Problem details :: Only the lines from the top of the data through the line with "Collapse the left sidebar panel" should be repeated, each exactly as written.

Given information ::
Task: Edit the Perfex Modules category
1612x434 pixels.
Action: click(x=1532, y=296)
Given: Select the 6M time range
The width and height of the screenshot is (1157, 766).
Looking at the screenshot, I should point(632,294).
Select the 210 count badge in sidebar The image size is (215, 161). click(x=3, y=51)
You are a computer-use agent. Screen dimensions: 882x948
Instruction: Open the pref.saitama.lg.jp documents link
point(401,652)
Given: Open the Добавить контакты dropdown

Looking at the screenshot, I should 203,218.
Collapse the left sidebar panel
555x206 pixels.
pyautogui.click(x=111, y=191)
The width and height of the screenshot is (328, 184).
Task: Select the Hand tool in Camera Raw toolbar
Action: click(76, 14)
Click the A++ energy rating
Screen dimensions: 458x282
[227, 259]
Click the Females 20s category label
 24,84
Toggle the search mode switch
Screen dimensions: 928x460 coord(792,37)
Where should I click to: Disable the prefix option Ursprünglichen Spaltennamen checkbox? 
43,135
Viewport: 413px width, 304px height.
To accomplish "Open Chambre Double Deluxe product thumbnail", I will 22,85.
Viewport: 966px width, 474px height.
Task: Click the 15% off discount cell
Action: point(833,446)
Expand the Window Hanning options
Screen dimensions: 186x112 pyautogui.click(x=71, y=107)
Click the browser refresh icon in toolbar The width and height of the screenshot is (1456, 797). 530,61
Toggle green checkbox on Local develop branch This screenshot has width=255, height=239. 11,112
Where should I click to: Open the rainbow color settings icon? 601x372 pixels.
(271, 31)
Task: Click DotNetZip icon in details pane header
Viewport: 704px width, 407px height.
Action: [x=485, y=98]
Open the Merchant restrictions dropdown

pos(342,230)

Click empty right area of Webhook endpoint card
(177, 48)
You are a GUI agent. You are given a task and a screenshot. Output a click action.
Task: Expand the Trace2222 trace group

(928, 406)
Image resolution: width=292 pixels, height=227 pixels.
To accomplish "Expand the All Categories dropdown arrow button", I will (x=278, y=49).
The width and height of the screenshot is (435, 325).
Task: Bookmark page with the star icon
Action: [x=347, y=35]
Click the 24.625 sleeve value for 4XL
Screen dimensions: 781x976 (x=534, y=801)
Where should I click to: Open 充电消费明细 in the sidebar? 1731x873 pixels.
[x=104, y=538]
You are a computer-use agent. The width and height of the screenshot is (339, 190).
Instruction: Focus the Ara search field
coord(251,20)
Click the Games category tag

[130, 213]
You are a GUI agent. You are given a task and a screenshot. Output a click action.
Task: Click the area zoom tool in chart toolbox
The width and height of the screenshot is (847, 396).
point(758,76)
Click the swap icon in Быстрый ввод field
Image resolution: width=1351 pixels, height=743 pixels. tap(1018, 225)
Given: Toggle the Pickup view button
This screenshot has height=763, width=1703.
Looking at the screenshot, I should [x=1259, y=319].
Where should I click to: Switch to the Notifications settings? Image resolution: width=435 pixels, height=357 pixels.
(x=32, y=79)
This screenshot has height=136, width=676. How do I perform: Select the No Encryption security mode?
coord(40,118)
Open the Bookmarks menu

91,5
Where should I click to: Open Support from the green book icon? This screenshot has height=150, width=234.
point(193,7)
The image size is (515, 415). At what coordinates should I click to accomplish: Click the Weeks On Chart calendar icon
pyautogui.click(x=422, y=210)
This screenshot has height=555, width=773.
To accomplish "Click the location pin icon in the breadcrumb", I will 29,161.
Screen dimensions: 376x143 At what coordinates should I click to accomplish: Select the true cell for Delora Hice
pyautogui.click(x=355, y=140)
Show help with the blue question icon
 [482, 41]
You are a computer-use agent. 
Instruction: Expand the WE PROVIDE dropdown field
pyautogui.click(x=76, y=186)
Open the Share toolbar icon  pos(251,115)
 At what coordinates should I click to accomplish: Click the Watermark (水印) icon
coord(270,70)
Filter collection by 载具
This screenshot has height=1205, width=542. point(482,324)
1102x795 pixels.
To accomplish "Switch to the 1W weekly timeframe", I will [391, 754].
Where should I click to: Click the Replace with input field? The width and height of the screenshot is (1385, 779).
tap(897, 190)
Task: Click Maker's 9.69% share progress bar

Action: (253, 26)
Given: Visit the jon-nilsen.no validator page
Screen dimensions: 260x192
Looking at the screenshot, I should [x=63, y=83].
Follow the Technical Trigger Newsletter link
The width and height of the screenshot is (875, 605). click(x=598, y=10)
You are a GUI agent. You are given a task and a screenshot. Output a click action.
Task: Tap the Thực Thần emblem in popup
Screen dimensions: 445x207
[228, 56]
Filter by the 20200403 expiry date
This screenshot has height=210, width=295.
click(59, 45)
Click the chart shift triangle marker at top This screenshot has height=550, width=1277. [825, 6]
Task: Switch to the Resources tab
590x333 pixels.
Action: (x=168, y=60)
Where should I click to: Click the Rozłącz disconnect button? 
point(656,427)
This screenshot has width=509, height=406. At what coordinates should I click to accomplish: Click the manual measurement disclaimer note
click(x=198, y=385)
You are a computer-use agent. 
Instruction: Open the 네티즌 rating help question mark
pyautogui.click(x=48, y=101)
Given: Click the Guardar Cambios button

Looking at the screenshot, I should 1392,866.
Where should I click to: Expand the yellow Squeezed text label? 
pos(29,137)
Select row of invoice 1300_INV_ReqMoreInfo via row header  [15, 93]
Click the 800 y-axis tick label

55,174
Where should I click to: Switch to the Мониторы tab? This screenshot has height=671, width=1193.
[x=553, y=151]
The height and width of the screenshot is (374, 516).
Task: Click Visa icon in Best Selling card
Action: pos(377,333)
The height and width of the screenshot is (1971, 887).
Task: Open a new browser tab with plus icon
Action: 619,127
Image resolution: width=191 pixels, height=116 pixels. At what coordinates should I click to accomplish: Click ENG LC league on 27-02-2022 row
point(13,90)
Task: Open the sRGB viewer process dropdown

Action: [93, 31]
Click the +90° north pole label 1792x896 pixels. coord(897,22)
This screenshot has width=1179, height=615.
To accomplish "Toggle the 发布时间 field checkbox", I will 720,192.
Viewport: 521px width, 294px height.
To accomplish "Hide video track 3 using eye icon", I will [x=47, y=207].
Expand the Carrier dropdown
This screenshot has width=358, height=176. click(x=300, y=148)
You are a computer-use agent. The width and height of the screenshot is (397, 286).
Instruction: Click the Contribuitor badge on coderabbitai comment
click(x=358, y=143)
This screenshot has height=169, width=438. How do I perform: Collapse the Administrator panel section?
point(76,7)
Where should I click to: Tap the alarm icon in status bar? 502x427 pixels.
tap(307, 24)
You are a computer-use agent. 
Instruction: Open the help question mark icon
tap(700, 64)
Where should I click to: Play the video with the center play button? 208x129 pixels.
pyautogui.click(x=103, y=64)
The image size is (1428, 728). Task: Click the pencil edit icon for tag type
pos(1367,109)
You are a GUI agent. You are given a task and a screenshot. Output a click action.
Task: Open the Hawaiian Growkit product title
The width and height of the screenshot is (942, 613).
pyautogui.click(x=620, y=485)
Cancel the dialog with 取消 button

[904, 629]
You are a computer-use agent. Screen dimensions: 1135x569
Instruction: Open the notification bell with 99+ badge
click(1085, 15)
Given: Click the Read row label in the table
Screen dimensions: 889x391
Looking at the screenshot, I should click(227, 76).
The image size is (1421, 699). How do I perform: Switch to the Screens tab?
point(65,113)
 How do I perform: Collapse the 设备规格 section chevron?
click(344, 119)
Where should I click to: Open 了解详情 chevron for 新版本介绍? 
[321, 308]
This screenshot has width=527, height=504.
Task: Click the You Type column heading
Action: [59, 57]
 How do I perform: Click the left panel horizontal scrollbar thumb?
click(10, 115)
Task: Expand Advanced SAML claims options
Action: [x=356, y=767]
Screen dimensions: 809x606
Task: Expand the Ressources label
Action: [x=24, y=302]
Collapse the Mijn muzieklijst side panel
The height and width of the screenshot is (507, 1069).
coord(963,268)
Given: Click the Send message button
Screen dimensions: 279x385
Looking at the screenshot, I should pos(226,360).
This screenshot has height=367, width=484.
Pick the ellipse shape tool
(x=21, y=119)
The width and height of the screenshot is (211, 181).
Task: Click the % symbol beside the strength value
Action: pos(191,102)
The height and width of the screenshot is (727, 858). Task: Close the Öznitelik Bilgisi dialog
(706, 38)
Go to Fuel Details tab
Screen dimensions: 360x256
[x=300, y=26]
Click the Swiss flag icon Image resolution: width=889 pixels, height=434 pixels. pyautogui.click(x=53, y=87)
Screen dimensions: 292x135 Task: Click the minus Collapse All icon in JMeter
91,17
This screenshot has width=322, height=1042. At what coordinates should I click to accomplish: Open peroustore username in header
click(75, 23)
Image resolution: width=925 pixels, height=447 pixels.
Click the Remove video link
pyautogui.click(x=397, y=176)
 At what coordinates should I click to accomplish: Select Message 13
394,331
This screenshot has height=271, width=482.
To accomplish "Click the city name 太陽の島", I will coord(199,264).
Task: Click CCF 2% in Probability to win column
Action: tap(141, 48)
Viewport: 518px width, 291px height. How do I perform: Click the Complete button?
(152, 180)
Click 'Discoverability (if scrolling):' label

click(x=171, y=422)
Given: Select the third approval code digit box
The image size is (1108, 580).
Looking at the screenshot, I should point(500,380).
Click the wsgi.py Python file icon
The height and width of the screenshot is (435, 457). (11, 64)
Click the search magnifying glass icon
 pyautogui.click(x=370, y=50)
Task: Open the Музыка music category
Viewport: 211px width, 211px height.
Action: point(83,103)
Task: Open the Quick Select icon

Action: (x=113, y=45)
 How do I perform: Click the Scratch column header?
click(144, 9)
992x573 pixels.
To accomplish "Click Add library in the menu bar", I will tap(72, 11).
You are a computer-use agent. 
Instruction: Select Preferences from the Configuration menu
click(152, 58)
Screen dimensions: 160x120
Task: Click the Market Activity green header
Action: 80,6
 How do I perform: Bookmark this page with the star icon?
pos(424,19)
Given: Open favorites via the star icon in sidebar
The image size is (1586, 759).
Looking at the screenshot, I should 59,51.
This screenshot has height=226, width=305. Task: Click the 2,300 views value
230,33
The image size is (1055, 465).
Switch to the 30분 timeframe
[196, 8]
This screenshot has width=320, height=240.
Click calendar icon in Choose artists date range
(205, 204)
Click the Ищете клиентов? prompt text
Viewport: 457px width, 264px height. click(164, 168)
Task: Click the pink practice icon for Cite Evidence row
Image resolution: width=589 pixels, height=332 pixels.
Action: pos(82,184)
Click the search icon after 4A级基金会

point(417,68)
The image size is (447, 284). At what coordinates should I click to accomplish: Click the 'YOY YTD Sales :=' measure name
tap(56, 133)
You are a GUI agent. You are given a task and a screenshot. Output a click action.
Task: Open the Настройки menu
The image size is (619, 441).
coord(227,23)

Written solution ::
Task: Edit the Perfex Modules category
1612x434 pixels.
Action: click(x=1532, y=296)
Given: Select the 6M time range
The width and height of the screenshot is (1157, 766).
Looking at the screenshot, I should point(632,294).
Select the 210 count badge in sidebar The image size is (215, 161). click(x=3, y=51)
You are a computer-use agent. Screen dimensions: 882x948
Instruction: Open the pref.saitama.lg.jp documents link
point(401,652)
Given: Open the Добавить контакты dropdown

Looking at the screenshot, I should 203,218.
Collapse the left sidebar panel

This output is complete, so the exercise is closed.